Max Heiber

Posted on Jan 23, 2021

Function Intersection Types Considered Surprising

#typescript #erlang #programming #statictypes

Function intersection types sound simple, but get less intuitive the deeper one looks.

Each of the following surprised me, and has its own section in this post:

When "or" means "intersection"
Applying an Intersection
What Erlang Does
What TypeScript Does

If you're short on time, skip to the last section, since what TypeScript does is most interesting.

Key:

& is intersection
| is union
x: T is a variable x of type T
'a1' in a type means a singleton type inhabited by only the value 'a1'.

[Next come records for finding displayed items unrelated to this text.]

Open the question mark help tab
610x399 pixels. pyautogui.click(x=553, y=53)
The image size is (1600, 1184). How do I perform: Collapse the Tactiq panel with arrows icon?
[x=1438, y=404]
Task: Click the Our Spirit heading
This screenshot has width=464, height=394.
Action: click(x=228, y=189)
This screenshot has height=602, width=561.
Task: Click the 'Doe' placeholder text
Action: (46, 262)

When "or" means "intersection"

Here's an Erlang function that:

given an 'a1' returns 'r1'
given an 'a2' returns 'r2'

Mnemonic: "a" for "argument", "r" for "return"

func('a1') -> 'r1';
func('a2') -> 'r2'.

We can give it a type specification like this:

-spec func('a1') -> 'r1'; ('a2') -> 'r2'.
func('a1') -> 'r1';
func('a2') -> 'r2'.

If you ask someone whether ; means "union" or "intersection" here, they are very likely to say "union." I made this mistake, too. There seems to be "or" reasoning going on: either the first function cluase is used, or the second is used.

But here are some reasons for thinking the function is not a union: in general, one cannot use a union of T and U in a way that takes advantage of its T-ness without first proving that it is a T. Here's a TypeScript example, if I have a variable x of type number | string[], I can't do much with it until I figure out what it is. I have to do something like if (Array.isArray(x)) { /* now I can treat x as an array }. If I have a y of type number[] | string[] I can safely use y.concat because that doesn't take advantage of y's number[]-ness or string[]-ness, it uses a method that's defined for both branches of the union.

So func is an intersection, not a union, otherwise we wouldn't be able to call it on a1 without first proving that the function isn't defined on a2.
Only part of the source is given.